**Texte présenté:**
⁂

ANALYSE ET DÉTERMINATIONS
[17] Air Canada affirme que selon la règle 14, partie 382 du CFR, il est légalement interdit de faire de la discrimination entre des passagers qui demandent au préalable de l’assistance avec fauteuil roulant et des passagers qui ne le font pas. Air Canada laisse entendre qu’elle contreviendrait à la loi américaine si elle devait accorder la priorité à des passagers ayant demandé au préalable de l’assistance avec fauteuil roulant plutôt qu’à des passagers en provenance ou à destination des États-Unis d’Amérique qui n’ont pas présenté de demande préalable.
[18] L’Office note que la règle 14, partie 382 du CFR prévoit qu’un transporteur ne doit pas exiger qu’un passager ayant une déficience donne un préavis pour recevoir de l’assistance, mais elle ne semble pas interdire qu’on traite en priorité, pour déterminer qui recevra les fauteuils roulants en premier, ceux qui l’ont fait. L’Office conclut qu’Air Canada n’a pas démontré que la priorisation de l’assistance avec fauteuil roulant à ceux qui en font la demande au préalable ferait en sorte qu’elle contreviendrait à la règle 14, partie 382 du CFR.

⁂

**Exercice:**
Modifiez le texte sur Air Canada en le recopiant à partir de « ANALYSE ET DÉTERMINATIONS » et jusqu'à « de demande préalable. ». Remplacez « passagers » par « voyageurs ».

⁂

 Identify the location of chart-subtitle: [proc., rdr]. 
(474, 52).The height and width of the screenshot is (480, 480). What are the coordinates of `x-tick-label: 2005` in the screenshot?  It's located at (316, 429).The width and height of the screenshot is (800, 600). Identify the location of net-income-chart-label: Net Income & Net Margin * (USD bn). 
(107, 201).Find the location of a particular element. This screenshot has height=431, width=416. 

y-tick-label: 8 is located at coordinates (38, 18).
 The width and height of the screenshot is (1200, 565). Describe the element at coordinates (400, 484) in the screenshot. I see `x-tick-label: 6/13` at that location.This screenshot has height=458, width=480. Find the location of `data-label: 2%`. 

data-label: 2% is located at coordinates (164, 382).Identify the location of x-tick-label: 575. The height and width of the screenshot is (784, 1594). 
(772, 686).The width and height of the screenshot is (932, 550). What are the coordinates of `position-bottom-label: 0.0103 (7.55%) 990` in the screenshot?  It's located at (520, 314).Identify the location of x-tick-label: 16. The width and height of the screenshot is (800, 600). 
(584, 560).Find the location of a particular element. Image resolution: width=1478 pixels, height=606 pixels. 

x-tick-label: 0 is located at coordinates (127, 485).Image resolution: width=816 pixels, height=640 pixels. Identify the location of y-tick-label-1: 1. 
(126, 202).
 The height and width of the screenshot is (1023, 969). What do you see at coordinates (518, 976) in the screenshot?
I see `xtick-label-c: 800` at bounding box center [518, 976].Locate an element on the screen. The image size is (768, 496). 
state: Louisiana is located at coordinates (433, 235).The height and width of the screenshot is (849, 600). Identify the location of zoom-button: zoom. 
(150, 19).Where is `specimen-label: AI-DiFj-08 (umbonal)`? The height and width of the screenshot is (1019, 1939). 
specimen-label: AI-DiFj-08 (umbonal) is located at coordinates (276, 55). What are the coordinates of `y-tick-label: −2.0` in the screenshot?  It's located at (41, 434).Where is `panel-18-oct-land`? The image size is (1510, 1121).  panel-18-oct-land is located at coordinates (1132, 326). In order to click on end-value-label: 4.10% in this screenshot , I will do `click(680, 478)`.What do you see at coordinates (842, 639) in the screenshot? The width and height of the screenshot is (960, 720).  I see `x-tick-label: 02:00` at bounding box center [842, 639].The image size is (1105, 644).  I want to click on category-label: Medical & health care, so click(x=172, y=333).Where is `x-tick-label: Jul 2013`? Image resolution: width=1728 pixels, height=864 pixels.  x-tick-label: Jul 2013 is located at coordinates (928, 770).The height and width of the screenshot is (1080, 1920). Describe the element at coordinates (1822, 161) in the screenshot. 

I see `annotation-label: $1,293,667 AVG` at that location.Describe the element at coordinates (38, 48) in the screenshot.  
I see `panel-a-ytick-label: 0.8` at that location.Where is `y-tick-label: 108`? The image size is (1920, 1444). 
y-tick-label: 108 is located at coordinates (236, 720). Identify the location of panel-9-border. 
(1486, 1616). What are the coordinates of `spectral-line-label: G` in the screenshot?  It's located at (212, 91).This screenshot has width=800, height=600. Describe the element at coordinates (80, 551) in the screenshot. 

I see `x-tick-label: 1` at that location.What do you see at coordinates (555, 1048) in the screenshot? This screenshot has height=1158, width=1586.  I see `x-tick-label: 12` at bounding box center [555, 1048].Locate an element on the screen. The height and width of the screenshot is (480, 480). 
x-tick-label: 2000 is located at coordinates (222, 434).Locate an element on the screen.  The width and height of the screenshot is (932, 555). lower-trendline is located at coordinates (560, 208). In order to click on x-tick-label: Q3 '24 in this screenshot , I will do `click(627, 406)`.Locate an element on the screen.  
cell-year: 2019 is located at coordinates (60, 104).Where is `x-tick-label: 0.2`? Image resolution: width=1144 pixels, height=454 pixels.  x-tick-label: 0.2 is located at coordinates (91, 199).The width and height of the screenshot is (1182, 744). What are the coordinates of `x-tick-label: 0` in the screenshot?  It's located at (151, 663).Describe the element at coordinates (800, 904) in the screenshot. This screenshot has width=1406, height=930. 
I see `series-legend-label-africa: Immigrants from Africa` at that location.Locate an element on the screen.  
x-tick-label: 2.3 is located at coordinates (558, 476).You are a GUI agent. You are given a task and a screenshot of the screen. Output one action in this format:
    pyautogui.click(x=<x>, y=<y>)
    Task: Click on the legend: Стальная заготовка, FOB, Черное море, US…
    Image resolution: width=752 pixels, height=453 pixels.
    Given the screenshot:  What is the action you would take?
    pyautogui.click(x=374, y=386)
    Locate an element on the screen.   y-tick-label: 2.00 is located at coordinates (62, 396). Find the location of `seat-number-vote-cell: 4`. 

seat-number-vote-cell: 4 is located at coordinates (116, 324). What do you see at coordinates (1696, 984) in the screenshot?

⁂

**Réponse attendue:**
ANALYSE ET DÉTERMINATIONS
[17] Air Canada affirme que selon la règle 14, partie 382 du CFR, il est légalement interdit de faire de la discrimination entre des voyageurs qui demandent au préalable de l’assistance avec fauteuil roulant et des voyageurs qui ne le font pas. Air Canada laisse entendre qu’elle contreviendrait à la loi américaine si elle devait accorder la priorité à des voyageurs ayant demandé au préalable de l’assistance avec fauteuil roulant plutôt qu’à des voyageurs en provenance ou à destination des États-Unis d’Amérique qui n’ont pas présenté de demande préalable.